Father’s Day and Some Parental Advice You Should Heed – June 15

I’m always surprised reviewing every blog post for this annual feature about the range of topics covered on the Brainzooming blog. This post – of a personal nature – is without a doubt the most important post in 2012, though. So much business stuff can get fixed later. If you ignore this post’s advice, however, there’s no going back to fix it.

Brand Experience, Glass Houses, and Naked Shower Guy – November 2

This was an easy choice as a 2012 favorite post. I’d been seeing Naked Shower Guy for several years, but wasn’t going to write about this bizarre situation without an underlying connection to Brainzooming content. Ultimately, a user experience research project we were doing for a client this year became the angle.
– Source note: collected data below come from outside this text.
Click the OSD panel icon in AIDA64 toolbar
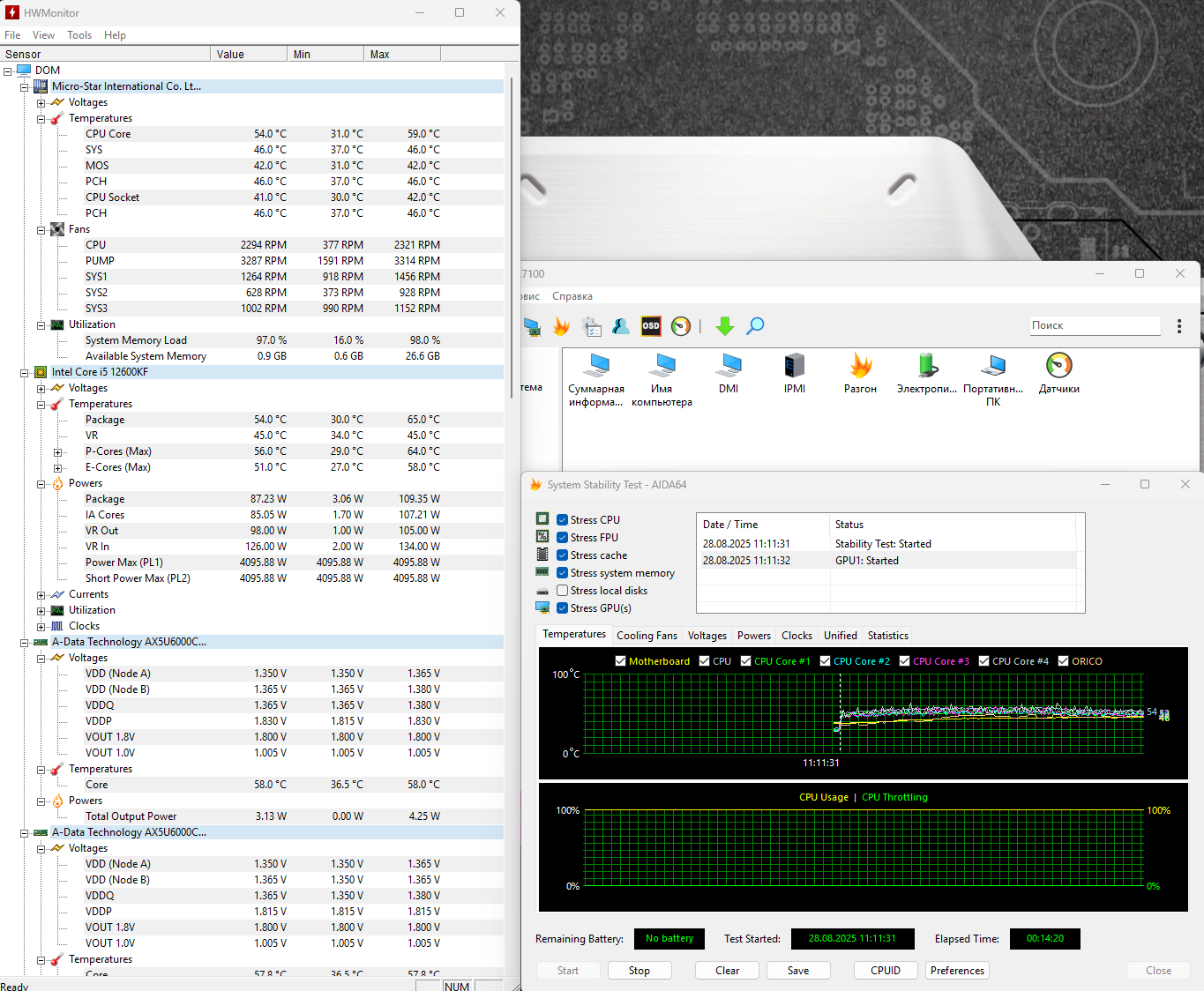The height and width of the screenshot is (991, 1204). [651, 326]
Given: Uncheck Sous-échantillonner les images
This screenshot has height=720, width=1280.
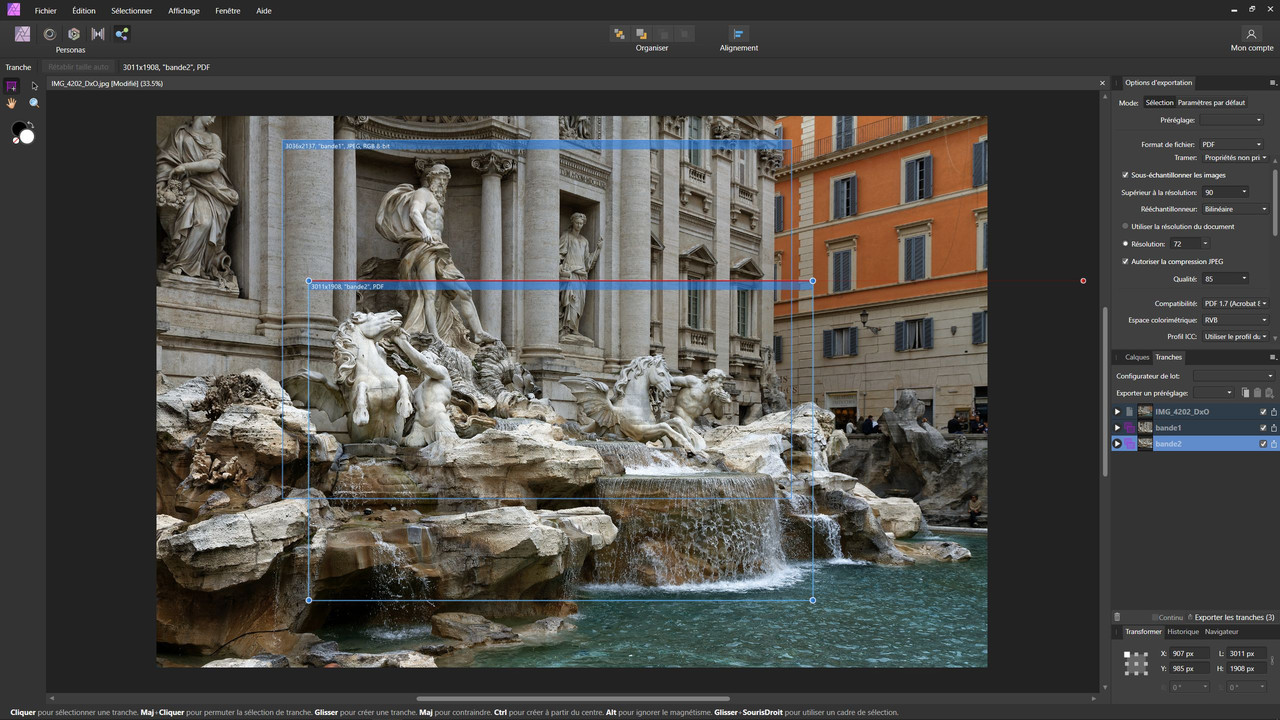Looking at the screenshot, I should 1124,175.
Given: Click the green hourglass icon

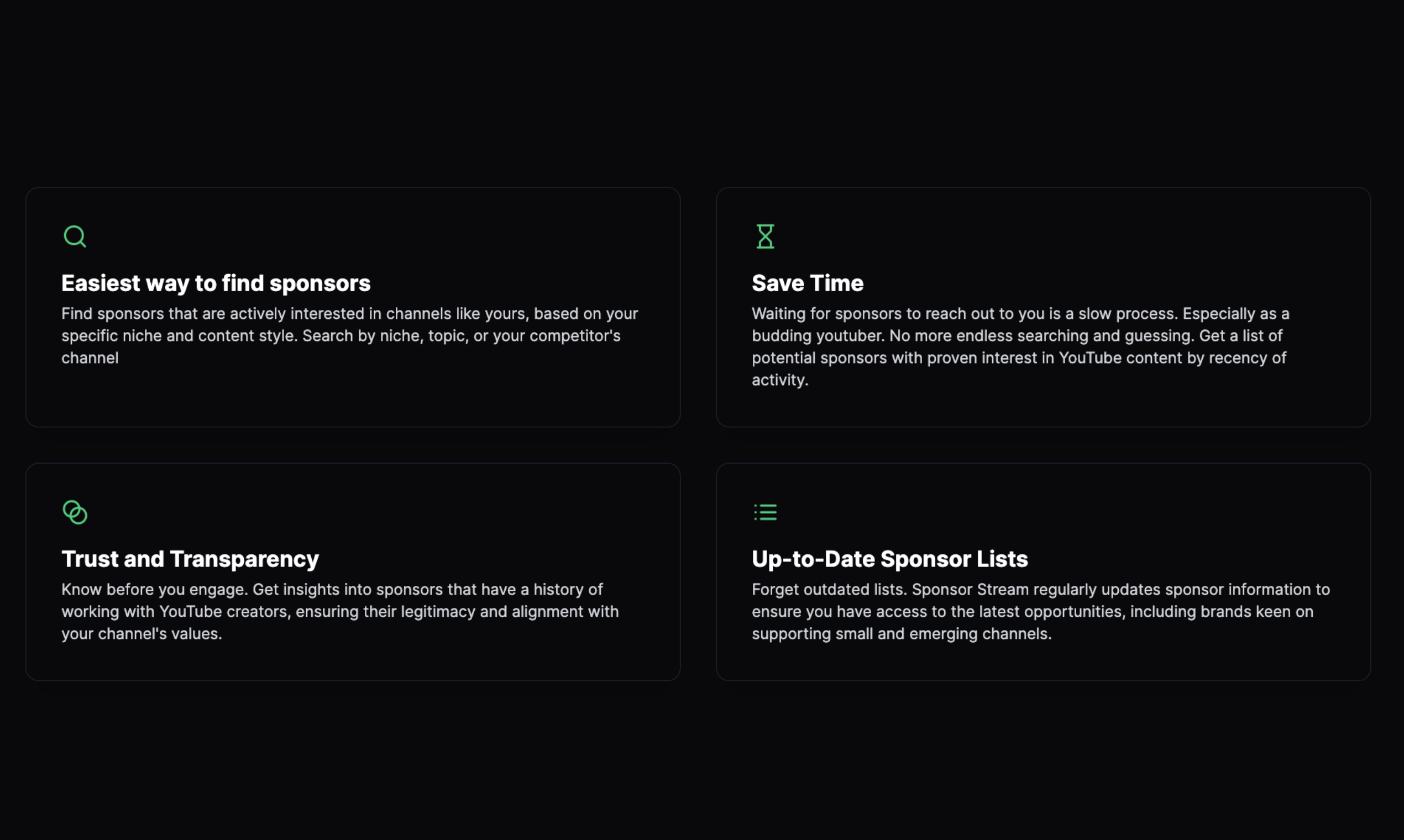Looking at the screenshot, I should click(765, 236).
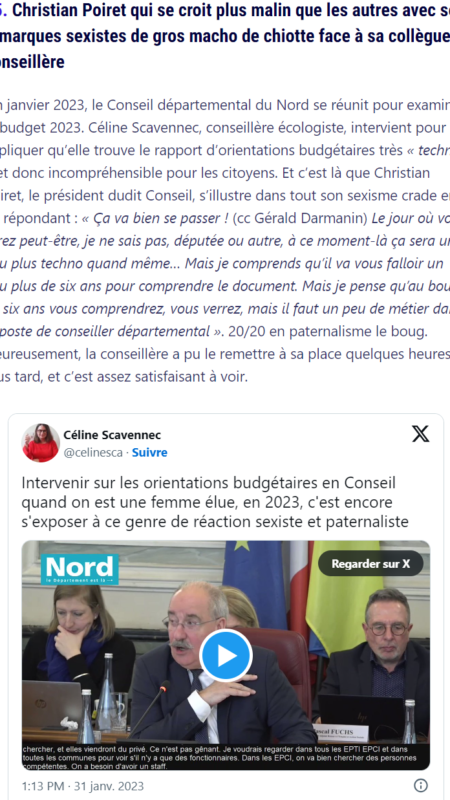Click the tweet text about orientations budgétaires

[215, 502]
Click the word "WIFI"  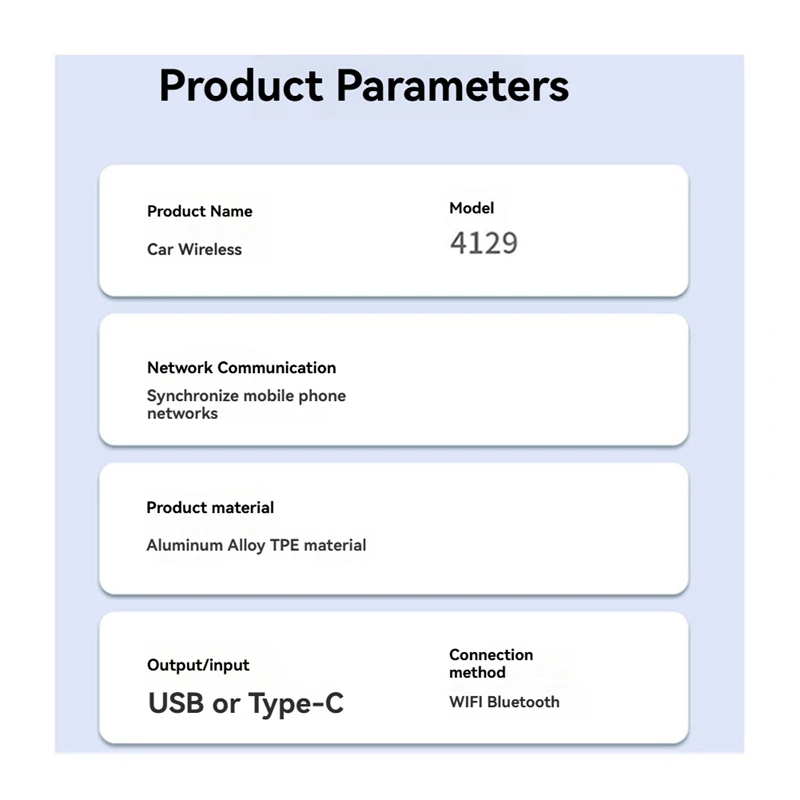click(466, 702)
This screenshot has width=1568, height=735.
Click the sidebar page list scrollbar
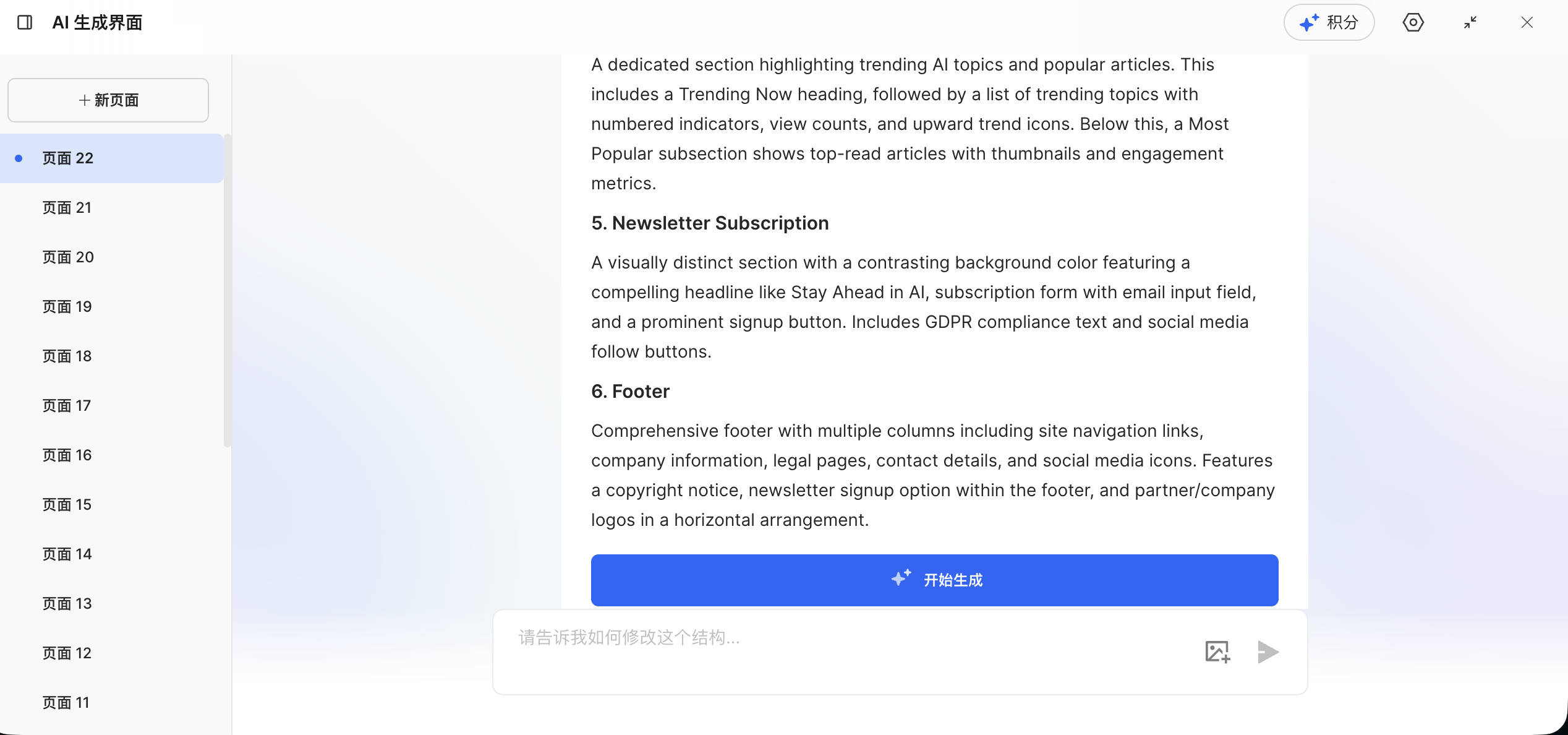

Trying to get our local online “paper” to cover the story ANONYMOUSLY – hoping to let Naked Shower Guy know what was going on – didn’t work quite as planned though!

Research – 7 Ways to Lie with Focus Groups – October 3

This post seemed to strike a nerve among some members of the market research community. One market research celeb claimed it was because the “7 Ways to Lie with Focus Groups” said things nobody will say about market research reporting. The post was inspired by sitting through a poorly-designed focus group and the report out which made it all seem as if the market research supported quantitative conclusions. My favorite part is the someecards graphic desperately created the night before the post ran because it COULDN’T have a stock photo!

Just Thinkin’ – Musings from Twitter (Apologies to Larry King) – December 13

I’ve been a Larry King fan since my first job where I listened to his radio show during all- nighters. His open phone hour had some real wacko callers, which WAS a bit unnerving when you’re the only person in a nine-story office building at midnight! His run-on writing style has been parodied frequently, but this post was my first shot at trying the Larry King, ellipsis-heavy format. But you know what? The Larry King-style column is golden for compiling old tweets and random ideas. Expect to see this format again . . . I promise.

Strategic Thinking Exercise – Black Swan Events in Your Plan – October 25

This post is a favorite for various reasons. The post was inspired by a client question. It demonstrates how we apply the Brainzooming methodology to translate a client’s desired strategic outcome into a strategic thinking exercise to deliver it. There was a way to work a scene from Ghostbusters into it. And one of my strategic mentors, Chuck Dymer, said very kind things about the post in the comments. It doesn’t get any more favorite than that!

B2B Relationship Marketing – 5 Ways Facebook Helps B2B Relationships – July 12

This post recapping a friend’s weekend-long, B2B-oriented entertainment adventure with her clients is a favorite because of the masterful integration of experience marketing and Facebook social sharing. In fact, the Facebook social sharing took a memorable weekend for a couple of clients to a broader marketing effort aimed at potential clients and a challenge to competitors.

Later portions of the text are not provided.